The ammeter circuit seems straight forward. There's a metal piece used as a shunt and an LM358 in differential configuration to measure and amplify the voltage drop across it. The output is directed to an STM32 microcontroller (don't know the part number because it seems to have been scrapped off). The ammeter section is meant to be connected to the low side (negative side) of the load. Connecting it at the high side (positive side) will damage it. There are two potentiometers to adjust the output reading with the help of a good multimeter. Here are the connection diagrams from AliExpress where I bought these modules from.
As per the specifications, the module can be powered from 4-30V which is the on-board linear regulator is supposed to reduce to 3.3V presumably. Connecting it to the 13.7V was fine for a prolonged time.
Nothing special about the build. In fact it is in contrast to how I usually build things. That was because I could not afford the time making everything perfect like I want. My whole day depends on my laptop. I had to put together this as fast as possible.
I used an old PC SMPS' metal enclosure. If you remember, it is what I used for the modem backup system. Made some cuts here and there for the switches, DC jacks and the voltmeters. The wiring is a disaster inside, I know. That is mainly because I had already cut, soldered and tubed most of the connections before I had the plan to use this enclosure. I did not want to trim the high quality wires for the sake of installing it.
I connected the two 12V cooling fans to the 13.7V directly. It doesn't seem to be a problem for them. They generate about 50dB noise together. For the output and input ports, I used normal 6.3 mm DC jacks.
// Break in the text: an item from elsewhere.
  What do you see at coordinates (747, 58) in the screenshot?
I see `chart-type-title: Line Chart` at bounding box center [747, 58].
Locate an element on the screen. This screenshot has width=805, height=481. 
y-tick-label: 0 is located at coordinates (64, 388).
I tested the output currents with some wire-wound resistors. The charger section can supply in excess of 7A and the buck converter up to 6A without any issue. The average current consumption of the computer is 1.5A.
Meanwhile I tried out something else; I tried supplying the battery terminals inside the laptop with 10.8V to see if it'll turn on with the DC pin unplugged. That did not work. Turns out, you need to tell the motherboard there's a proper battery installed through the SMBus. If you can do that, it'll probably work. The mobo will simply detect an always fully charged battery. But the safest option is definitely through the DC port.
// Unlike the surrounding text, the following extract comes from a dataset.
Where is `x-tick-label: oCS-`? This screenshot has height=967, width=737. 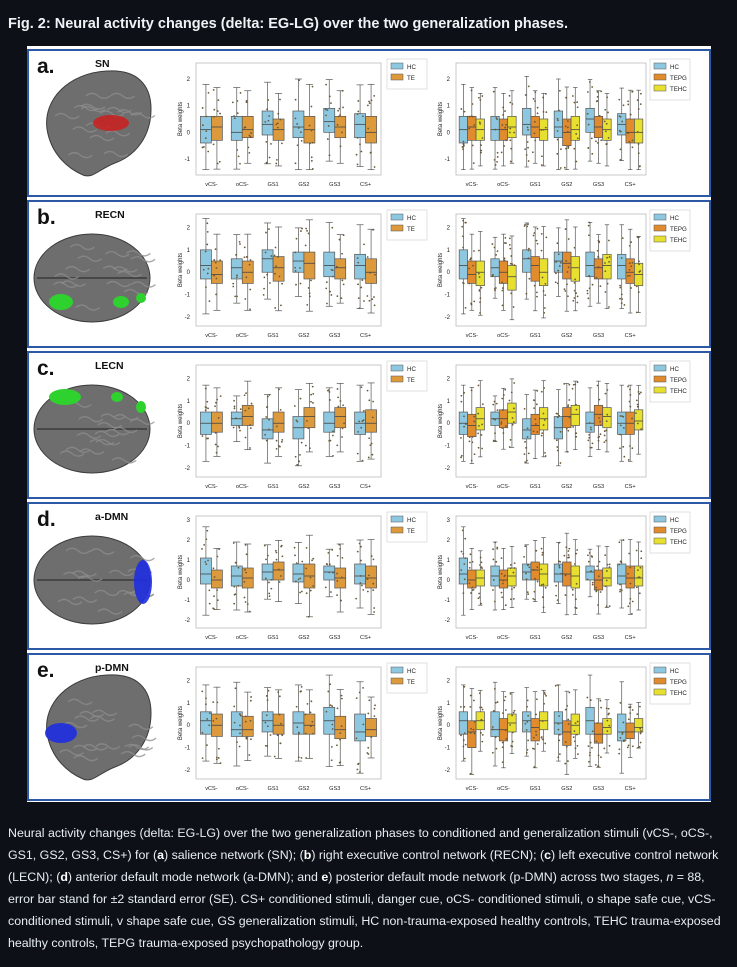 x-tick-label: oCS- is located at coordinates (242, 336).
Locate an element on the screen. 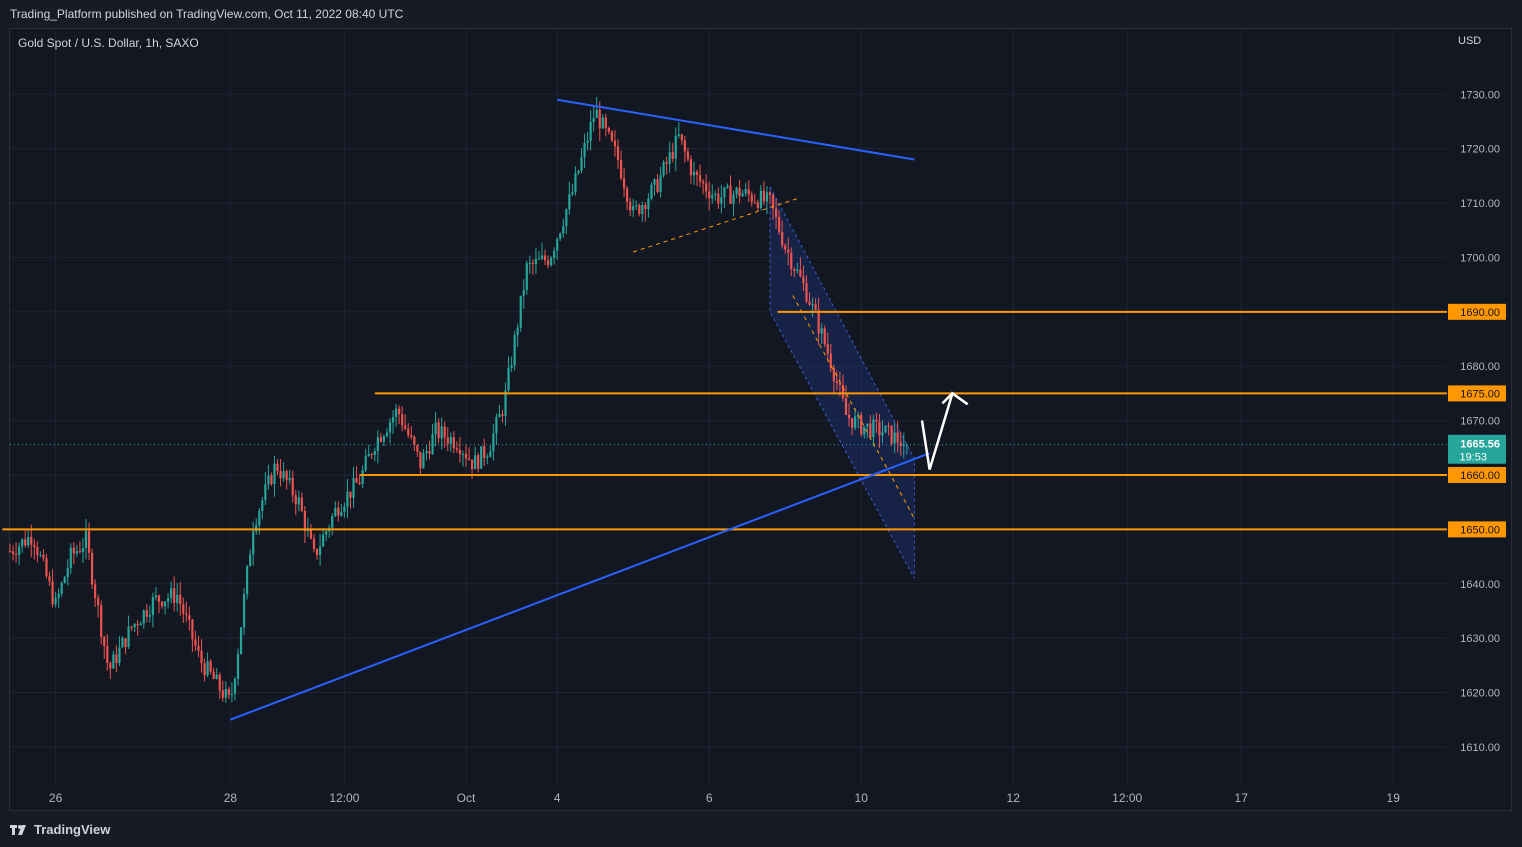 This screenshot has height=847, width=1522. x-tick-label: 17 is located at coordinates (1242, 798).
1. Do not let the output voltage of the charger section drop too low, specifically below the battery voltage. This is because the charger section is meant to supply power to both the running laptop and the battery simultaneously. If the voltage decreases below battery voltage, that'll reduce the current from the charger, and instead the battery will start to supply current to the computer which after some time will deplete it. This will cause the laptop to turn itself off after detecting insufficient current. This happened to me several times before I had the voltmeters in place while I was testing. As linear regulators have not so good load regulation, the voltage can drop up to 2V. So keep an eye on the voltage at the battery terminals.
2. The ammeter module often restarts, ie the display resets to all 8s and continue to operate within a second. I still don't know why this happens.
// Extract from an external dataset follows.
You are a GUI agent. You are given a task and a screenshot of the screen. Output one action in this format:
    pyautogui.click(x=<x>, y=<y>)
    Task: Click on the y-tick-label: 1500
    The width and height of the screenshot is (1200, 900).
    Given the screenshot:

3. You'll need to calibrate the voltmeters and ammeter with a good multimeter otherwise will get inaccurate readings. As these make use the internal low precision ADCs of microcontrollers, don't expect much precision.
Everything works fine so far. I often turn off the input and let the battery discharge for a while; it's good for it. The whole build cost me under Rs.1.5K excluding the salvaged items. The 7AH battery costs Rs.750. If you can parallel two of them, that'll double the backup time. The charger circuit is capable of handling two of them.